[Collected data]
□ □ □ □ □

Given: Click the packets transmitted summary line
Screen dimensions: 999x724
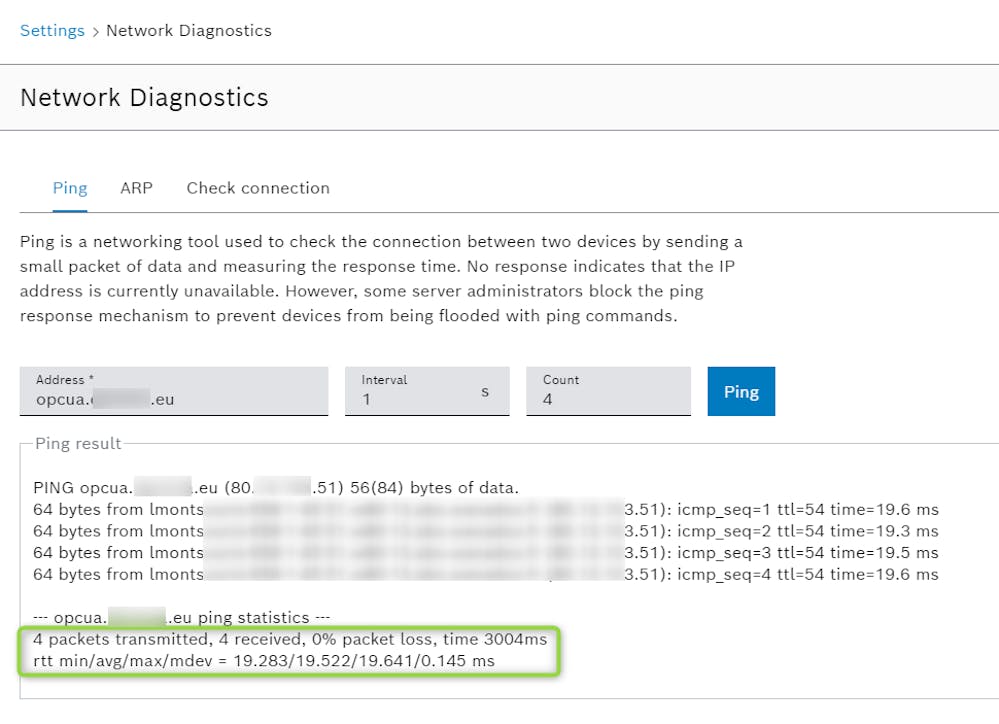Looking at the screenshot, I should point(290,639).
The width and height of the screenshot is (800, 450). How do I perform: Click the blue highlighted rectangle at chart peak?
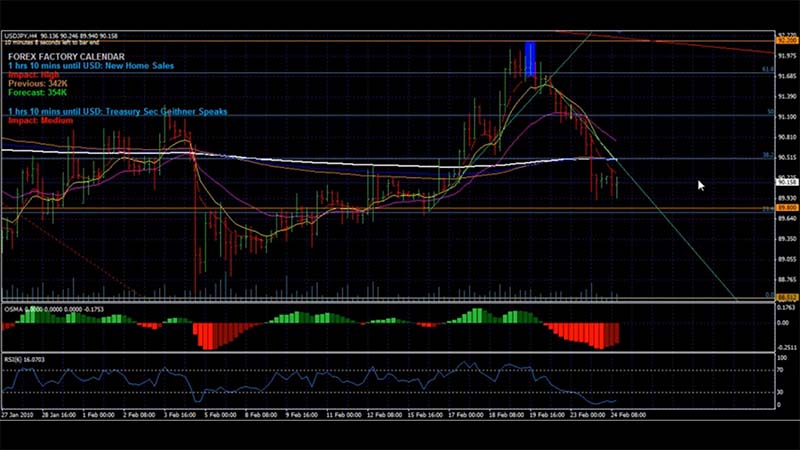531,59
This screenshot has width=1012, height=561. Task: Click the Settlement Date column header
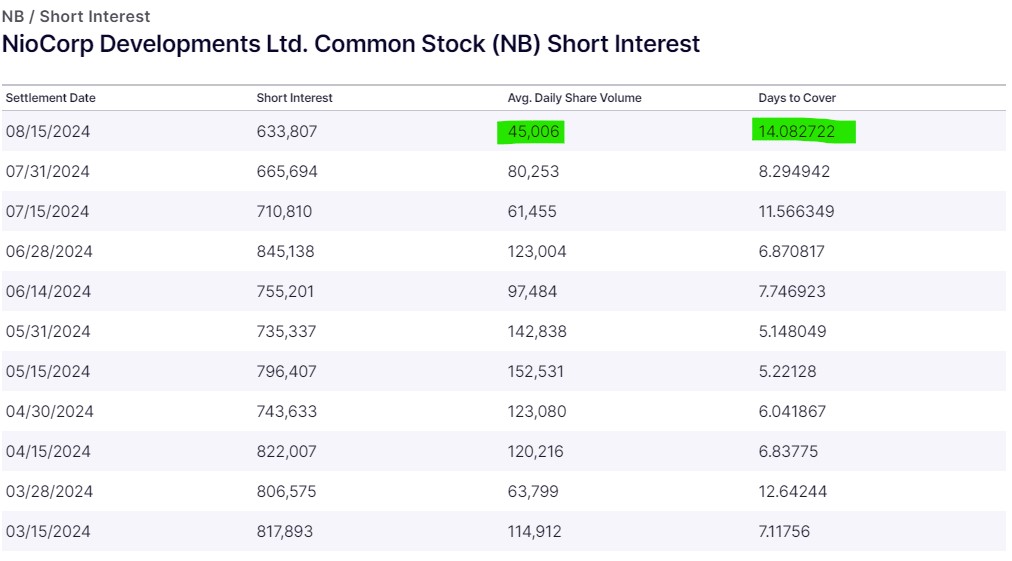(51, 98)
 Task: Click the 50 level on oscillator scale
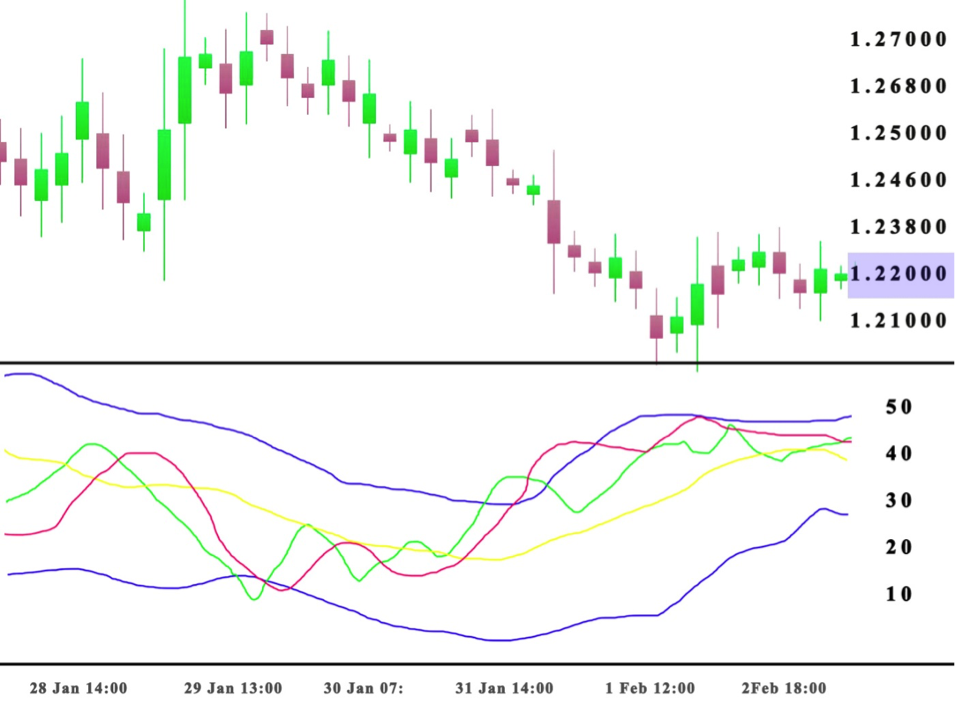(900, 406)
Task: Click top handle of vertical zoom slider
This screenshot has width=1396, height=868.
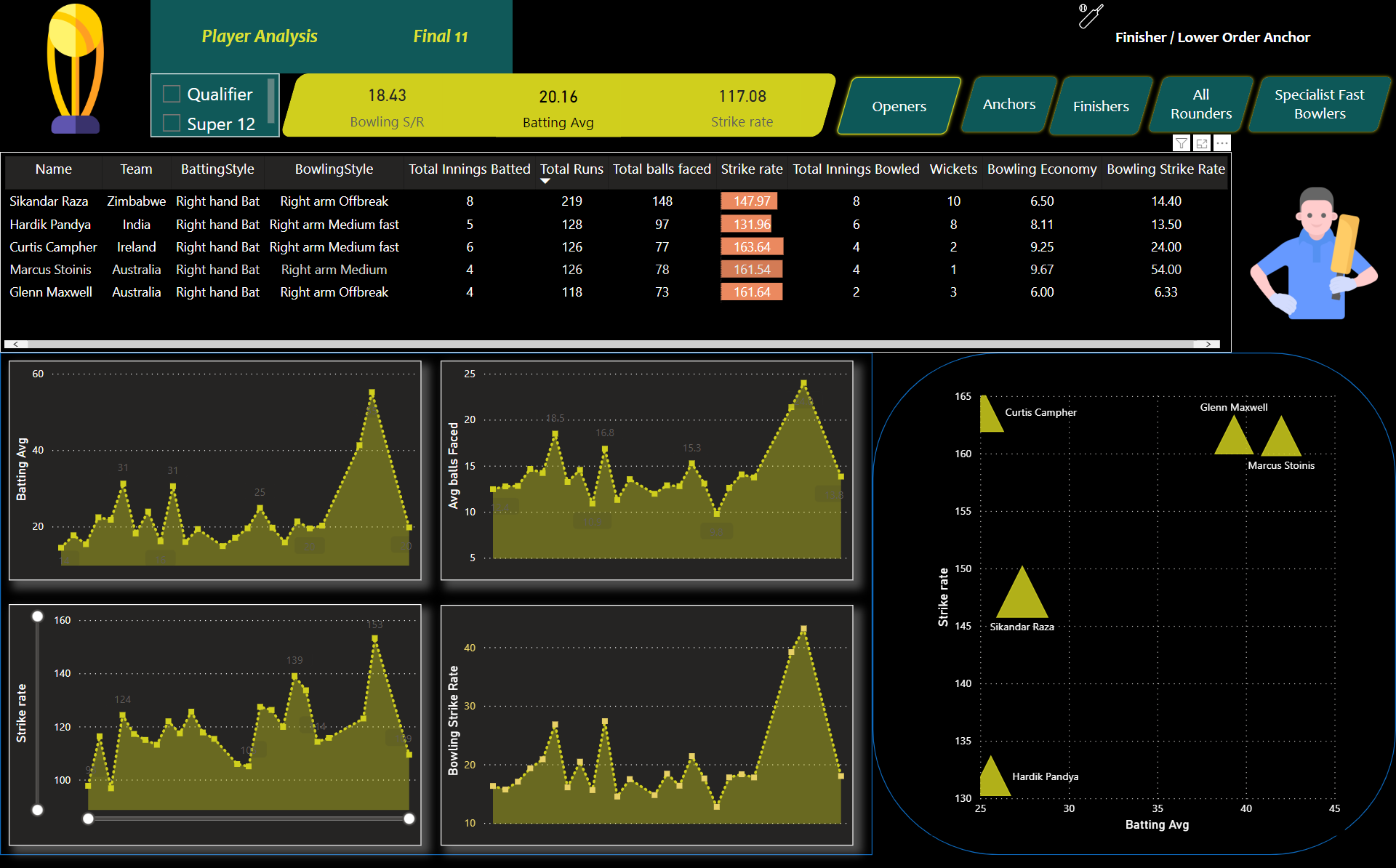Action: pyautogui.click(x=38, y=616)
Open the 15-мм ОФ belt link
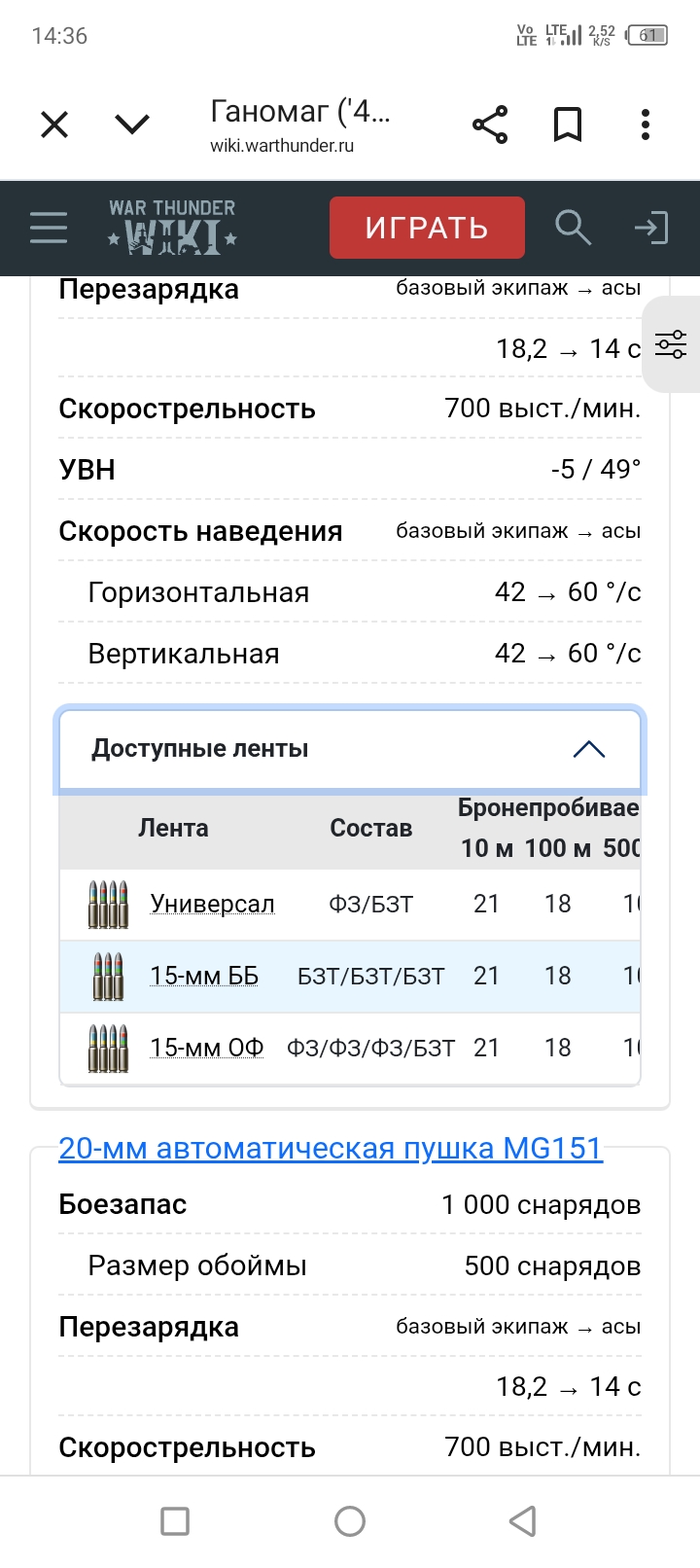This screenshot has height=1568, width=700. tap(206, 1048)
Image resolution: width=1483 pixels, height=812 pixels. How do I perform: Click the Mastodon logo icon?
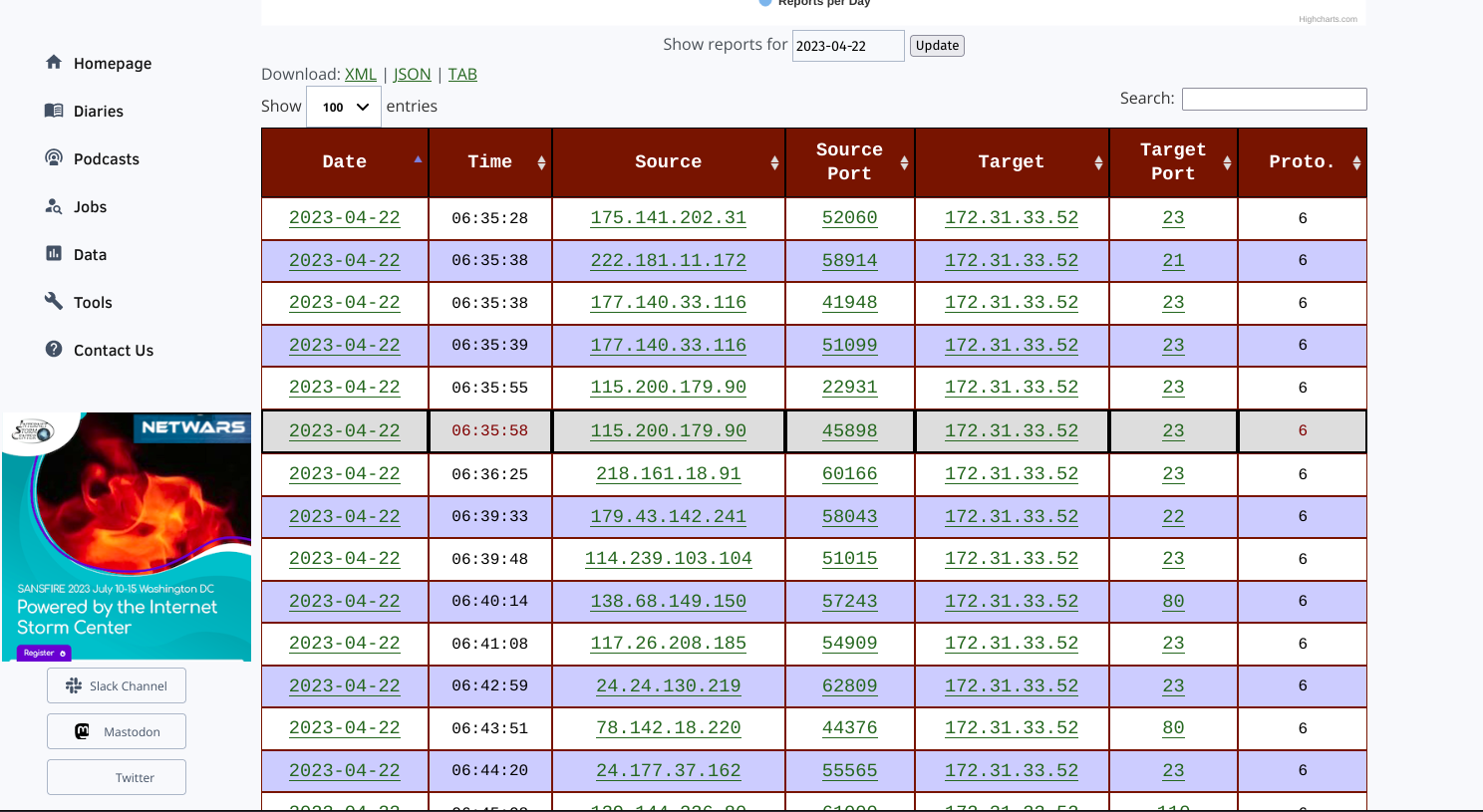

□ □ □ □ □

• _GIVEN PROBLEM_:
Put the lines of the records above into a JSON list of strings, one string per line, skipping blank lines and leaving out the pictures.

• _REPLY TO THE TASK_:
[
  "Given: Click the packets transmitted summary line",
  "Screen dimensions: 999x724",
  "Looking at the screenshot, I should point(290,639).",
  "The width and height of the screenshot is (800, 450). How do I perform: Click the blue highlighted rectangle at chart peak?",
  "531,59",
  "This screenshot has width=1012, height=561. Task: Click the Settlement Date column header",
  "(51, 98)",
  " Task: Click the 50 level on oscillator scale",
  "(900, 406)",
  "Task: Click top handle of vertical zoom slider",
  "This screenshot has width=1396, height=868.",
  "Action: pyautogui.click(x=38, y=616)",
  "Open the 15-мм ОФ belt link",
  "This screenshot has height=1568, width=700. tap(206, 1048)",
  "Image resolution: width=1483 pixels, height=812 pixels. How do I perform: Click the Mastodon logo icon?"
]